━━ Brano fornito
I condannati italiani (oltre 61mila persone) si trovano nei penitenziari italiani (149) nella prevalenza inerti ed improduttivi, abbandonati a sé stessi in situazioni di sovraffollamento cronico e con strutture dove le regole igienico sanitarie essenziali sono rese evanescenti da condizioni fatiscenti, carenze strutturali, disorganizzazione.

Il quadro è certificato da innumerevoli sopralluoghi e denunce fatte dai Garanti, dalle organizzazioni di volontariato che entrano in carcere per dare un sostegno minimo; lo stesso personale di polizia penitenziaria denuncia le carenze strutturali e di organico che impediscono una vita ordinata e attiva, opportunamente seguita e vigilata, delle persone che in carcere vivono.

Difronte al crescente, ed oggi non più accettabile, sovraffollamento unito alla mancanza di personale, la solitudine nelle celle e la condizione estrema di non vita, hanno portato i suicidi al numero elevatissimo che si è ricordato, ora a fronte di mancate risposte e difronte a risposte inadeguate (come quelle dell’ultimo decreto) che invocano un “giustizialismo dopo la condanna”, si fanno strada le proteste scomposte di molti carceri dove si assiste a ribellioni sterili che si concludono quasi sempre con sanzioni disciplinari e scontri con la polizia.

In una fase di emergenza che reclama misure urgenti ed efficaci, non si può rispondere “costruiremo nuove carceri”, anzitutto per i tempi biblici necessari, poi per la sperimentata scadente qualità delle carceri “moderne” e infine perché, senza una cultura costituzionale della pena, avremo solo “contenitori di corpi” e “cimiteri dei vivi”.
━━━━
> _Il compito_
Indica quanti sono i penitenziari italiani secondo il brano sulle carceri.
━━ Dati memorizzati
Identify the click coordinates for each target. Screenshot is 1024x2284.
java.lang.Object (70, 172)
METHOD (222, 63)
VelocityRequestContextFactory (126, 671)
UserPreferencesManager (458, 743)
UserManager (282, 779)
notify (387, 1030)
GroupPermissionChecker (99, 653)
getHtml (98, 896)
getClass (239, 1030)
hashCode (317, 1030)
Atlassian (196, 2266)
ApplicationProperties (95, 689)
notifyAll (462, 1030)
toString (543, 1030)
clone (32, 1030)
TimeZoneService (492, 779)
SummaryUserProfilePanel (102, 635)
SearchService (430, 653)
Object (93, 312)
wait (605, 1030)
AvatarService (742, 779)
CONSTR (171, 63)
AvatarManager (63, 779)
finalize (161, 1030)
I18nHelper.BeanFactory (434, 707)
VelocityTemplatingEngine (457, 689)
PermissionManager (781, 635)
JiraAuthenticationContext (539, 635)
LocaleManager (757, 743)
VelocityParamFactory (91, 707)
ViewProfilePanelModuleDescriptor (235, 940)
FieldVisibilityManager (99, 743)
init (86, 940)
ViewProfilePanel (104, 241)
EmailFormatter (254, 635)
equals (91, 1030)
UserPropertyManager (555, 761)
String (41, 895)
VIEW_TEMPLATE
━━━━
> _Soluzione dell'esercizio_
I penitenziari italiani sono 149.